Instructions to follow. Copy, word for word, the lines below from the one containing "You are a GUI" up to and including the one containing "Given: Open the Options menu", with pictures left out.

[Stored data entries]

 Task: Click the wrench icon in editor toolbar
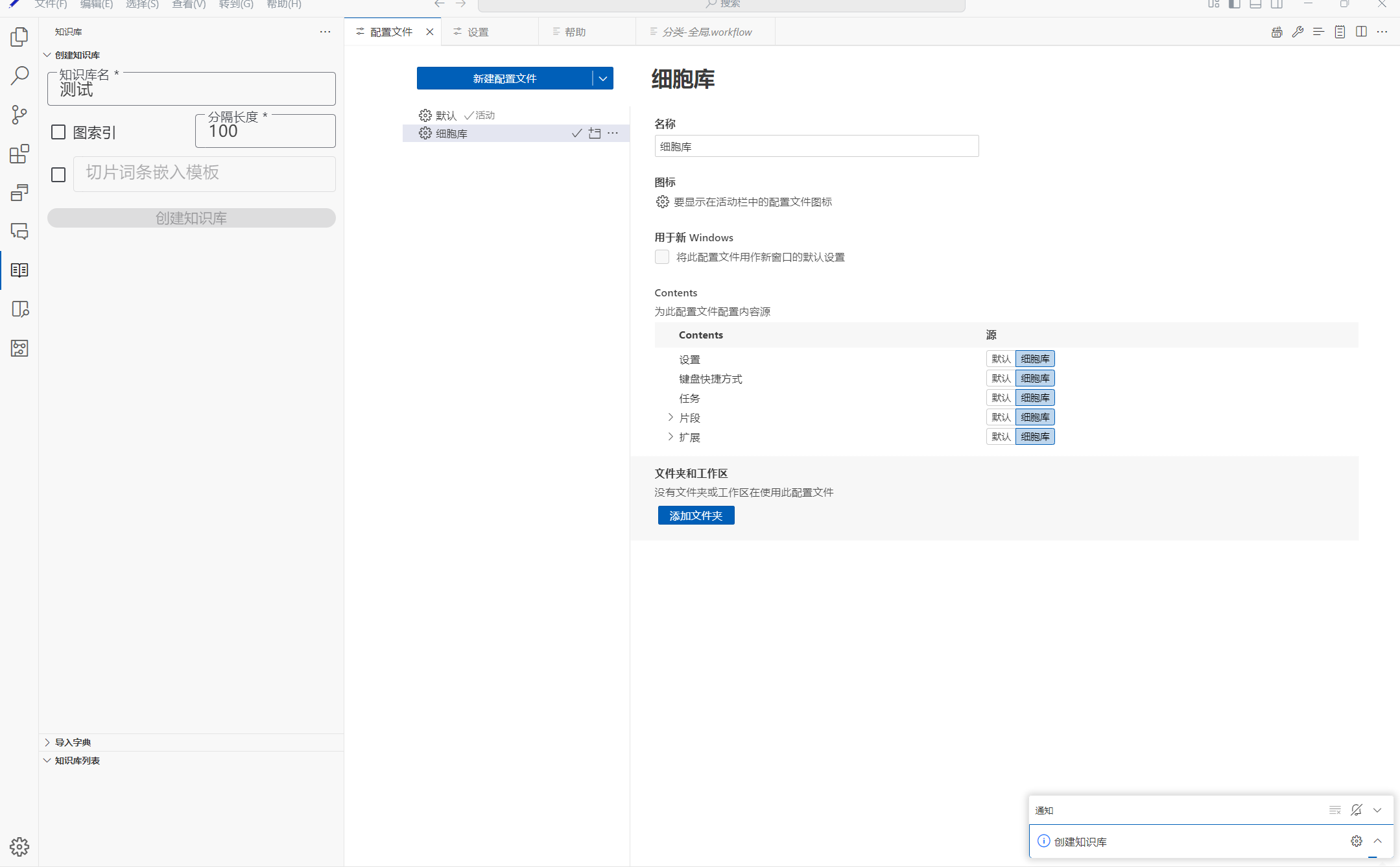pyautogui.click(x=1298, y=32)
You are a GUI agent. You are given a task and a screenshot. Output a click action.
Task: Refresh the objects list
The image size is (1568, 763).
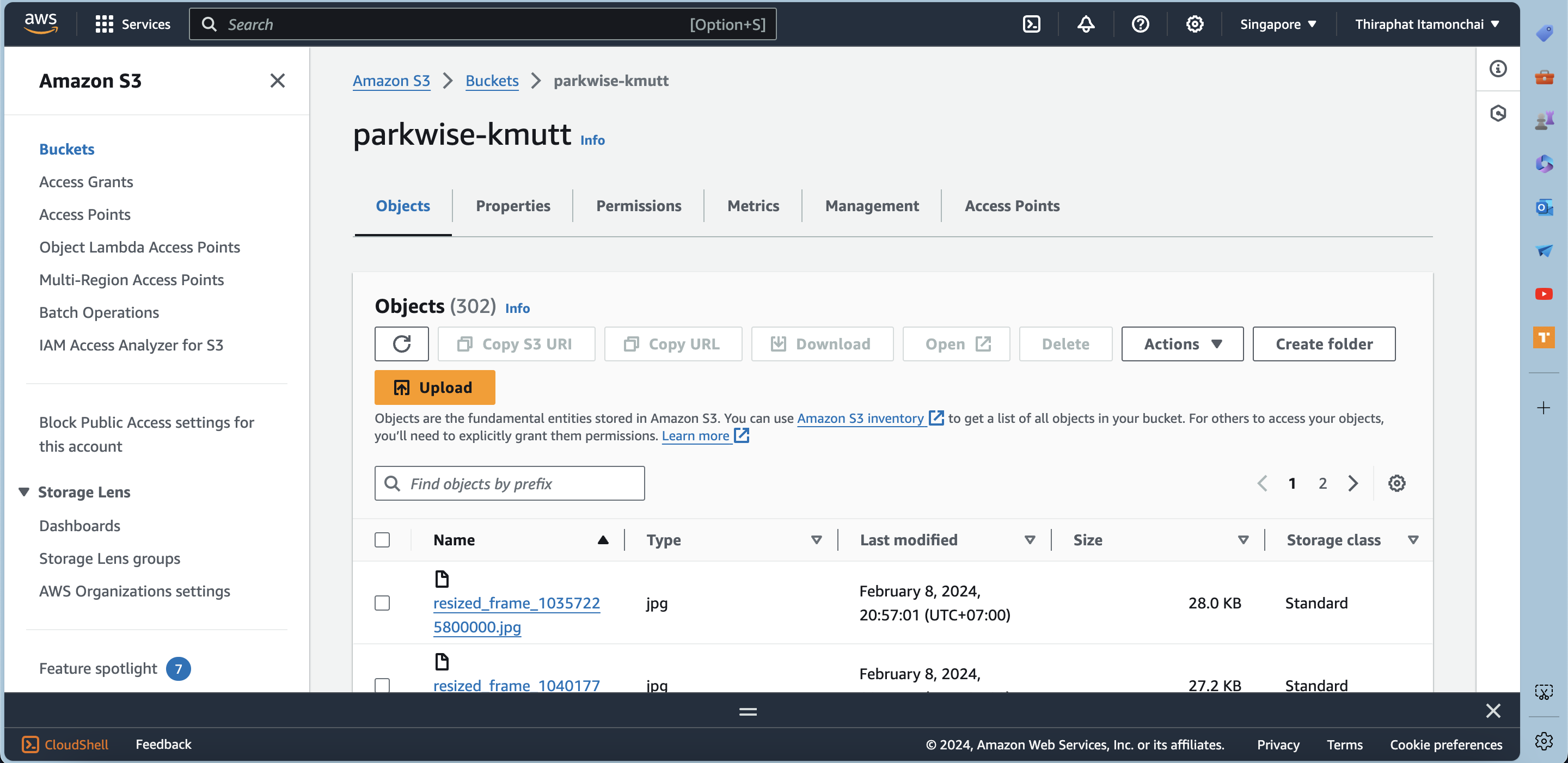(402, 344)
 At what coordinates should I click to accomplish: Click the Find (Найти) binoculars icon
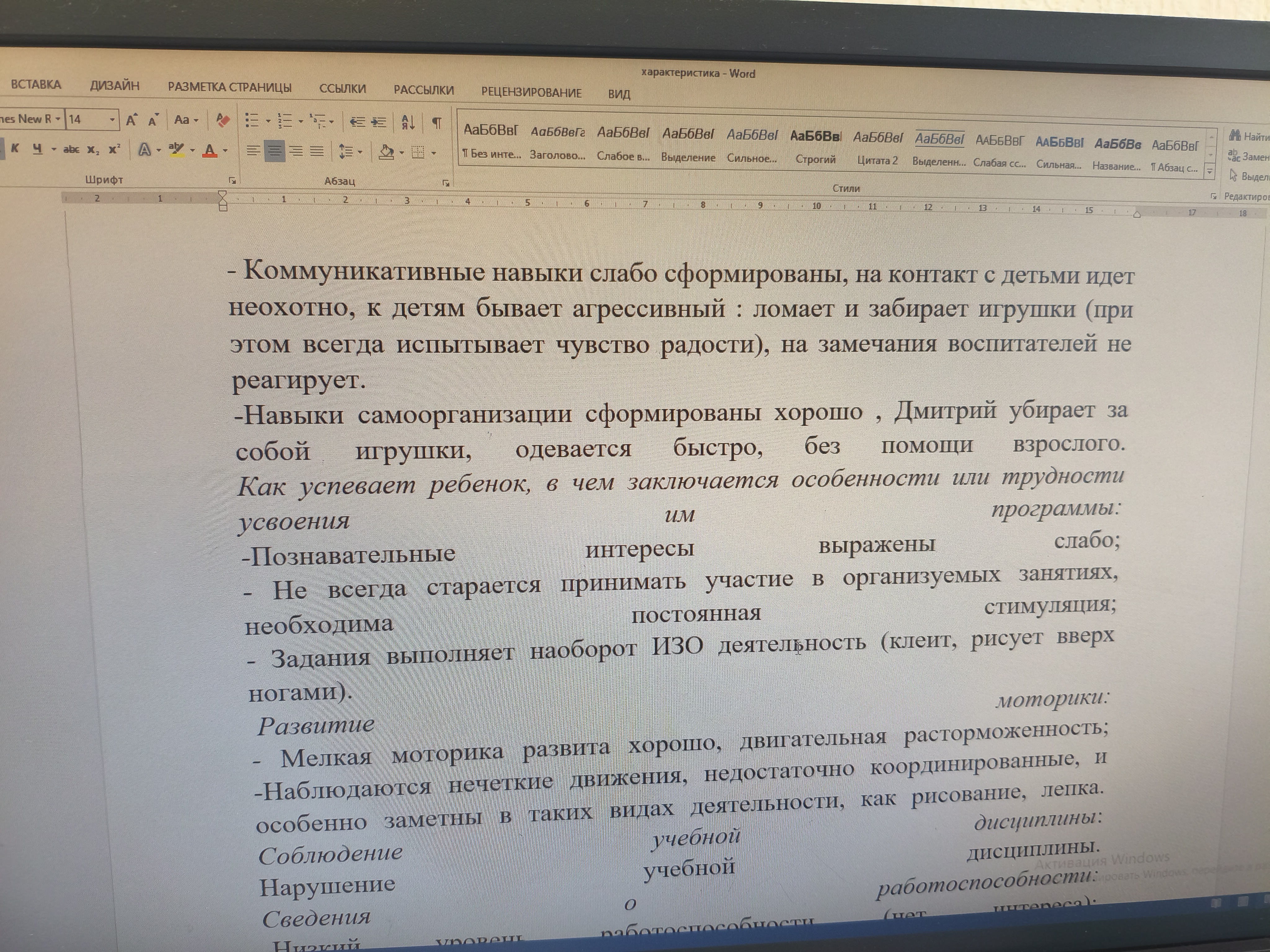pyautogui.click(x=1234, y=136)
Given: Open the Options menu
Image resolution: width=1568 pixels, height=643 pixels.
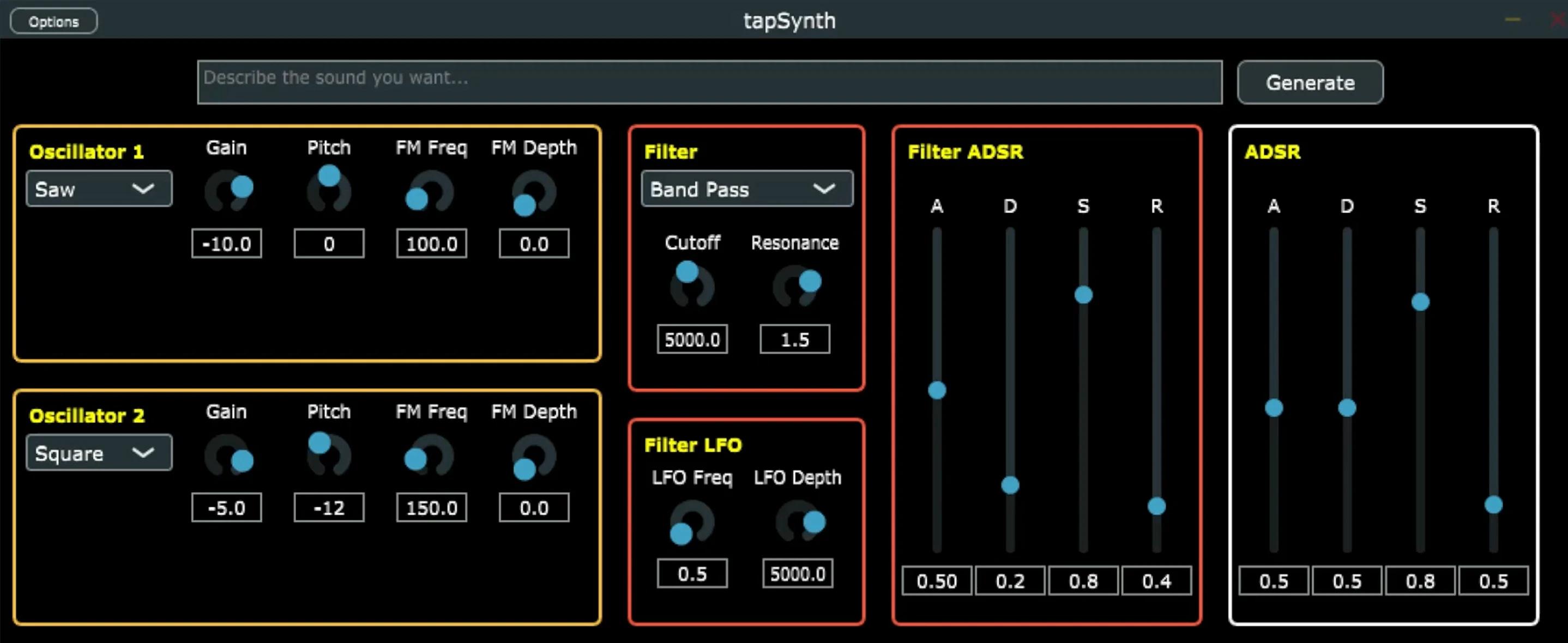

Solution for this exercise.
You are a GUI agent. You are given a task and a screenshot. Output a click action.
Task: Refresh the objects list
The image size is (1568, 763).
(402, 344)
 At what coordinates should I click to accomplish: Click the Find (Найти) binoculars icon
pyautogui.click(x=1234, y=136)
Given: Open the Options menu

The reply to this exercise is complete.